***** Dataset records

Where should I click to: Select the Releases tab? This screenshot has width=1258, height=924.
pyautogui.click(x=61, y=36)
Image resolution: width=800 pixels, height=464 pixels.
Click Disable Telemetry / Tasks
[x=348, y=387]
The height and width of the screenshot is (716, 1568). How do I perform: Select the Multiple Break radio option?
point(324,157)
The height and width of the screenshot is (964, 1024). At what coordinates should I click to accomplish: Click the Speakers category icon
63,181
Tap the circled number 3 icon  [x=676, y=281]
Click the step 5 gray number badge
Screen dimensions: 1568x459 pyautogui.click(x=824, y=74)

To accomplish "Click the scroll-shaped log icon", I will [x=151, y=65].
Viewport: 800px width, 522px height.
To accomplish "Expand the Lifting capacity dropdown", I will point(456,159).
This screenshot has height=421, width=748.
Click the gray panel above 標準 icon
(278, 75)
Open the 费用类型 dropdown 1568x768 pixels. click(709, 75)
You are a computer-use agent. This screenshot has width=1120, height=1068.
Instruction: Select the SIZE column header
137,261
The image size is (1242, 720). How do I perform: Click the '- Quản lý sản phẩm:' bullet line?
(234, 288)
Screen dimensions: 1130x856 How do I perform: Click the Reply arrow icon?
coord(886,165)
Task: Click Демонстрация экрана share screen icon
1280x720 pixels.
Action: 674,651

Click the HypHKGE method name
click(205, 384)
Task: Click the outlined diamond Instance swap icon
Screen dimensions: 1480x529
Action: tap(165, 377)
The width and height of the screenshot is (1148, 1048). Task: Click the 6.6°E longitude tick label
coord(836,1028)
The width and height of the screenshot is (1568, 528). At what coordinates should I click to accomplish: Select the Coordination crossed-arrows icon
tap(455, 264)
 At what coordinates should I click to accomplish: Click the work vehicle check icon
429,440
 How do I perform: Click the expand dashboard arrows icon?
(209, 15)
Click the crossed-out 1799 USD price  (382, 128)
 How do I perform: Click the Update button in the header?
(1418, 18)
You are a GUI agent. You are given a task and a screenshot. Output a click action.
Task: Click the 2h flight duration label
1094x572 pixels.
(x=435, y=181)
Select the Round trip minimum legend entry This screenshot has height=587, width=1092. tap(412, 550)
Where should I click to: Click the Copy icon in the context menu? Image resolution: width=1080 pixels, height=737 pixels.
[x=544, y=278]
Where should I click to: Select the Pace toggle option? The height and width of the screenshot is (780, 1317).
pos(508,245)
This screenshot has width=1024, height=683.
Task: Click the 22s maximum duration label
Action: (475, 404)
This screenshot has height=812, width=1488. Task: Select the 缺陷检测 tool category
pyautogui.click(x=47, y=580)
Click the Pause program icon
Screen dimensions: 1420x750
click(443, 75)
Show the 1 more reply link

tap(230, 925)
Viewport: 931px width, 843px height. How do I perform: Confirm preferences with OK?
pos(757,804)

**********

- [What is required]:
Copy word for word the stretch of entries above from the line that has "How do I perform: Click the expand" through the line that has "Select the Round", both ends included, and nothing outside it.

- [Response]:
 How do I perform: Click the expand dashboard arrows icon?
(209, 15)
Click the crossed-out 1799 USD price  (382, 128)
 How do I perform: Click the Update button in the header?
(1418, 18)
You are a GUI agent. You are given a task and a screenshot. Output a click action.
Task: Click the 2h flight duration label
1094x572 pixels.
(x=435, y=181)
Select the Round trip minimum legend entry This screenshot has height=587, width=1092. tap(412, 550)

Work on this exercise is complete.